Warning...her vagina is big, like sleeping bag big.
You covered in salsa con queso would take care of all of my cravings right now
my bedside table was not meant to hold this many beer bottles.
I am intoxicated and cannot bring you a burrito. However, if you want to bring ME one...
Woke up this morning to my mom on the phone with my dad saying, "It's probably just your prostate." Reasons to move out. Go.
So my date night ended with us watching porn with his roommate.
Dude I reek of $2.50 pitchers, $1 off/pack marlboro cigs, and fear.
Fear?
FEAR.
Do you think he stole that soccer trophy that he gave you for the "best sweater award" from his five year old son?
When I don't want to forget things I put them on my cigs.
C smoking isn't all bad
bad night - i tried for naughty librarian but could only manage to pull off pissed off barrista.
Drunk.

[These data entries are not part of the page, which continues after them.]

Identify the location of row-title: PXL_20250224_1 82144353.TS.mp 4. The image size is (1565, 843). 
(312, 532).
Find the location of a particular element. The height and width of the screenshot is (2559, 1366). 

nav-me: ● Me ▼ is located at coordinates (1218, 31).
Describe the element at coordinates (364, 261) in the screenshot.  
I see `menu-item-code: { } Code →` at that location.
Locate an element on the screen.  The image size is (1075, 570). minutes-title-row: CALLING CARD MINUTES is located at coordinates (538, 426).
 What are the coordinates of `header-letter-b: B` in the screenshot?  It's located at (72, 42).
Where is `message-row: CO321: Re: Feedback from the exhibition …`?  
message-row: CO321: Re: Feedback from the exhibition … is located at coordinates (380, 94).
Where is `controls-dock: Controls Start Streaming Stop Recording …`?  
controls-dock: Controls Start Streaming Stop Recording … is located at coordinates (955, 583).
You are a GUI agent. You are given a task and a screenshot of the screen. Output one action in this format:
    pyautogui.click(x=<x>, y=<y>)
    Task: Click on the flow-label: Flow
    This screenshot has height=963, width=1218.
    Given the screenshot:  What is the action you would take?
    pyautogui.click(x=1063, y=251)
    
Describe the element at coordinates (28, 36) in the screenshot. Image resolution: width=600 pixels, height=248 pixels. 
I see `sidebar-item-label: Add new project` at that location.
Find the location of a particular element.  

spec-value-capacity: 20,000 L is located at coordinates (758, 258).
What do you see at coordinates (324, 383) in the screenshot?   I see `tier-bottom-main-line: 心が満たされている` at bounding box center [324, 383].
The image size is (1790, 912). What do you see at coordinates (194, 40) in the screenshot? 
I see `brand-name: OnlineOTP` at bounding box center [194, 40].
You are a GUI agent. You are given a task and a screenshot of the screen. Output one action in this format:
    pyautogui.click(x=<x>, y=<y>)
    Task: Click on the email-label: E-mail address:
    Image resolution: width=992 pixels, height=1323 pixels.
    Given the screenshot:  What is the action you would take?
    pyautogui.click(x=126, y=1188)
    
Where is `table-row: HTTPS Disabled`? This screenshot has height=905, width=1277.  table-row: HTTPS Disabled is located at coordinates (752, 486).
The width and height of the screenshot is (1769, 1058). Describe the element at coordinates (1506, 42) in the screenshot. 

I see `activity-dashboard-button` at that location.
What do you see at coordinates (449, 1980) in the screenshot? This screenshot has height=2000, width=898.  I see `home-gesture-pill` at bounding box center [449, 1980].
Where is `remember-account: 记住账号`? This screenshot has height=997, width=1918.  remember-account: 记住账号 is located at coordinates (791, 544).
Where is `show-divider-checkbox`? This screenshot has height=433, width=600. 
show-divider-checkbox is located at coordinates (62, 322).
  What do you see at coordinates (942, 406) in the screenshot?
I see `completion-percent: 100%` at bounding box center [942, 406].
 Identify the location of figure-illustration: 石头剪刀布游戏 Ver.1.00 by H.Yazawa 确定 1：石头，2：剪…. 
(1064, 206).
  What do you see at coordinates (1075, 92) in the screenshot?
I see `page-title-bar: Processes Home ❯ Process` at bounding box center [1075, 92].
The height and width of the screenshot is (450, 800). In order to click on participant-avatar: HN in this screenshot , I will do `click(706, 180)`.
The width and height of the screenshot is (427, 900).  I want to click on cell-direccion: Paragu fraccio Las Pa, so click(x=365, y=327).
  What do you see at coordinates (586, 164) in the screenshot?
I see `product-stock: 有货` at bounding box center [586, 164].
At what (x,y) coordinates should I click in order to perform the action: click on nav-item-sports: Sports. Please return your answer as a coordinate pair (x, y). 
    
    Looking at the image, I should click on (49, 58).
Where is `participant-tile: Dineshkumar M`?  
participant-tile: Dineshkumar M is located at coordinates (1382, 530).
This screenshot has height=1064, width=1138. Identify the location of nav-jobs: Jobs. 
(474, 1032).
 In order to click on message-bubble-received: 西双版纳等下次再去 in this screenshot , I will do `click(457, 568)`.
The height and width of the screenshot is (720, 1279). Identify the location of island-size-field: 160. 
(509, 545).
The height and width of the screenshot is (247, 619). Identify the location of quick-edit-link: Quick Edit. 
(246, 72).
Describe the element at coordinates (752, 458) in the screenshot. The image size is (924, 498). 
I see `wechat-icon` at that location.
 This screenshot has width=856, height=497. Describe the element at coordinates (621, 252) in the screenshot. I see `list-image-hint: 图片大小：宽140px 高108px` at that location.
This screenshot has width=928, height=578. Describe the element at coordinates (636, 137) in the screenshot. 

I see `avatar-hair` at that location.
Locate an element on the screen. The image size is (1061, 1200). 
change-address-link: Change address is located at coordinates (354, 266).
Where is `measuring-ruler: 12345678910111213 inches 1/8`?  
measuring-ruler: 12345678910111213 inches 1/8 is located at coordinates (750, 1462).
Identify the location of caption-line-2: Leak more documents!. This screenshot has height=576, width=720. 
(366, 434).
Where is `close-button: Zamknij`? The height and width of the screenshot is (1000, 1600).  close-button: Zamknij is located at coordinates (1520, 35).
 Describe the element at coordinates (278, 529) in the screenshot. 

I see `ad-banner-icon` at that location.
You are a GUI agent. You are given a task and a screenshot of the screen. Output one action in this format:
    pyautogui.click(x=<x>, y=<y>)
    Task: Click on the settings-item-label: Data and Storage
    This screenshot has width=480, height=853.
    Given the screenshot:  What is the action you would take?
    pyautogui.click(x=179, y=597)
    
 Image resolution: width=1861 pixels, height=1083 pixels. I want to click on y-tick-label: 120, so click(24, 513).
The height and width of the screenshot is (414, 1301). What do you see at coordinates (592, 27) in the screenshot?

But sober enough to know I hate gymnastics.
I have a 16 minute video of you talking about your life. We are calling it your Anthology sponsored by Steel Reserve
For once I am not in the mood. My vagina is good with life at the moment.
The apocalypse has arrived.
I just need to stop hanging out with girls who drink wine coolers.
I just destroyed that poor boy. Picked him up and put him wherever I wanted, it was like the Pride version of Elf on a Shelf.